> [Work to be completed]
Write all of the lines below out again, exactly as they stand.

> [Record set]
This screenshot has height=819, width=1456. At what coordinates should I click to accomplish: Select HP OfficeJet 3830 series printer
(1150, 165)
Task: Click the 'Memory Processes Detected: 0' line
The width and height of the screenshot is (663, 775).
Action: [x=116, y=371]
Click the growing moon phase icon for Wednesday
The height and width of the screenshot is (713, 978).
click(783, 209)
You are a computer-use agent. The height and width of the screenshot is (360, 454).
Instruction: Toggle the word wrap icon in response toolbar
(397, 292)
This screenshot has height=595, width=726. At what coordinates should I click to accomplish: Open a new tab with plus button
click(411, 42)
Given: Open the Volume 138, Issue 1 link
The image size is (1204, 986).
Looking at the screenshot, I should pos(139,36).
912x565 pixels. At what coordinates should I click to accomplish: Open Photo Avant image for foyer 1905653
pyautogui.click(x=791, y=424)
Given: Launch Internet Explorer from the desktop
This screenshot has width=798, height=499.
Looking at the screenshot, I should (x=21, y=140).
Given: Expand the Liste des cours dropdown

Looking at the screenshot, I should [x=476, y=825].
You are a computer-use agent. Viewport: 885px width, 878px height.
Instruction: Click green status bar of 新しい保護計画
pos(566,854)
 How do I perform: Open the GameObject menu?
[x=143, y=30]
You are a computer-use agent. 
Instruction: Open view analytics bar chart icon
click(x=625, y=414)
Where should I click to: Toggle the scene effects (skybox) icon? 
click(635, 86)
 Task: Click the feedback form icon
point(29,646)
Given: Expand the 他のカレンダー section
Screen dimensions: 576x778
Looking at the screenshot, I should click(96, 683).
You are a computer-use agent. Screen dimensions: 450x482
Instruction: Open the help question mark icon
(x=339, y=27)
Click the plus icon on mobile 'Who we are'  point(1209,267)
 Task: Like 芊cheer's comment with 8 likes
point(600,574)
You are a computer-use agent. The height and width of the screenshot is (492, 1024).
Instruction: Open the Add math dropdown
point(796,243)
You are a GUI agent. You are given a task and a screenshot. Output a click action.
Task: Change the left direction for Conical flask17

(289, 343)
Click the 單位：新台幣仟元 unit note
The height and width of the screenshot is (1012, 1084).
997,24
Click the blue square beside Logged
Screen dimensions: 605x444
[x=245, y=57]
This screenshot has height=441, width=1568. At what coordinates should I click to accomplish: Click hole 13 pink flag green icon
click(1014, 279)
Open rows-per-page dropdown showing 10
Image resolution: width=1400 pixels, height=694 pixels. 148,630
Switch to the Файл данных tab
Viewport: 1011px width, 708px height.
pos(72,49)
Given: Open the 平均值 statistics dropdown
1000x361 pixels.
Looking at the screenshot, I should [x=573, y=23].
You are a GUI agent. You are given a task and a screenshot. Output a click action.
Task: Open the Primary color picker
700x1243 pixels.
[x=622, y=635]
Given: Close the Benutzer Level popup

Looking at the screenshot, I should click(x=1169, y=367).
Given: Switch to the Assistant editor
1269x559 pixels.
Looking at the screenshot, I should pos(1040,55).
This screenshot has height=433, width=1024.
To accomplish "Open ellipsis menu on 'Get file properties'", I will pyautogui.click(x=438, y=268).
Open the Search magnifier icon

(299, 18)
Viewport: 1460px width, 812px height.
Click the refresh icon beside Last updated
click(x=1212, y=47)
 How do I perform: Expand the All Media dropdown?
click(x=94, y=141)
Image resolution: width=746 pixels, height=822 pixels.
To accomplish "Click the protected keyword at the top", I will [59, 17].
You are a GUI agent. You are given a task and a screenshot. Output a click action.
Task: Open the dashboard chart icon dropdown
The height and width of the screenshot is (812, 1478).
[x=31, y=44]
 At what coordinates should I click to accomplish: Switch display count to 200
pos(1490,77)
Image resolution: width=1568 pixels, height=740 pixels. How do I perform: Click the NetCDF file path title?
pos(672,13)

> [Output for this task]
This screenshot has height=819, width=1456. At what coordinates should I click to accomplish: Select HP OfficeJet 3830 series printer
(1150, 165)
Task: Click the 'Memory Processes Detected: 0' line
The width and height of the screenshot is (663, 775).
Action: [x=116, y=371]
Click the growing moon phase icon for Wednesday
The height and width of the screenshot is (713, 978).
click(783, 209)
You are a computer-use agent. The height and width of the screenshot is (360, 454).
Instruction: Toggle the word wrap icon in response toolbar
(397, 292)
This screenshot has height=595, width=726. At what coordinates should I click to accomplish: Open a new tab with plus button
click(411, 42)
Given: Open the Volume 138, Issue 1 link
The image size is (1204, 986).
Looking at the screenshot, I should pos(139,36).
912x565 pixels. At what coordinates should I click to accomplish: Open Photo Avant image for foyer 1905653
pyautogui.click(x=791, y=424)
Given: Launch Internet Explorer from the desktop
This screenshot has width=798, height=499.
Looking at the screenshot, I should (x=21, y=140).
Given: Expand the Liste des cours dropdown

Looking at the screenshot, I should [x=476, y=825].
You are a computer-use agent. Viewport: 885px width, 878px height.
Instruction: Click green status bar of 新しい保護計画
pos(566,854)
 How do I perform: Open the GameObject menu?
[x=143, y=30]
You are a computer-use agent. 
Instruction: Open view analytics bar chart icon
click(x=625, y=414)
Where should I click to: Toggle the scene effects (skybox) icon? 
click(635, 86)
 Task: Click the feedback form icon
point(29,646)
Given: Expand the 他のカレンダー section
Screen dimensions: 576x778
Looking at the screenshot, I should click(96, 683).
You are a computer-use agent. Screen dimensions: 450x482
Instruction: Open the help question mark icon
(x=339, y=27)
Click the plus icon on mobile 'Who we are'  point(1209,267)
 Task: Like 芊cheer's comment with 8 likes
point(600,574)
You are a computer-use agent. The height and width of the screenshot is (492, 1024).
Instruction: Open the Add math dropdown
point(796,243)
You are a GUI agent. You are given a task and a screenshot. Output a click action.
Task: Change the left direction for Conical flask17

(289, 343)
Click the 單位：新台幣仟元 unit note
The height and width of the screenshot is (1012, 1084).
997,24
Click the blue square beside Logged
Screen dimensions: 605x444
[x=245, y=57]
This screenshot has height=441, width=1568. At what coordinates should I click to accomplish: Click hole 13 pink flag green icon
click(1014, 279)
Open rows-per-page dropdown showing 10
Image resolution: width=1400 pixels, height=694 pixels. 148,630
Switch to the Файл данных tab
Viewport: 1011px width, 708px height.
pos(72,49)
Given: Open the 平均值 statistics dropdown
1000x361 pixels.
Looking at the screenshot, I should [x=573, y=23].
You are a GUI agent. You are given a task and a screenshot. Output a click action.
Task: Open the Primary color picker
700x1243 pixels.
[x=622, y=635]
Given: Close the Benutzer Level popup

Looking at the screenshot, I should click(x=1169, y=367).
Given: Switch to the Assistant editor
1269x559 pixels.
Looking at the screenshot, I should pos(1040,55).
This screenshot has height=433, width=1024.
To accomplish "Open ellipsis menu on 'Get file properties'", I will pyautogui.click(x=438, y=268).
Open the Search magnifier icon

(299, 18)
Viewport: 1460px width, 812px height.
Click the refresh icon beside Last updated
click(x=1212, y=47)
 How do I perform: Expand the All Media dropdown?
click(x=94, y=141)
Image resolution: width=746 pixels, height=822 pixels.
To accomplish "Click the protected keyword at the top", I will [59, 17].
You are a GUI agent. You are given a task and a screenshot. Output a click action.
Task: Open the dashboard chart icon dropdown
The height and width of the screenshot is (812, 1478).
[x=31, y=44]
 At what coordinates should I click to accomplish: Switch display count to 200
pos(1490,77)
Image resolution: width=1568 pixels, height=740 pixels. How do I perform: Click the NetCDF file path title?
pos(672,13)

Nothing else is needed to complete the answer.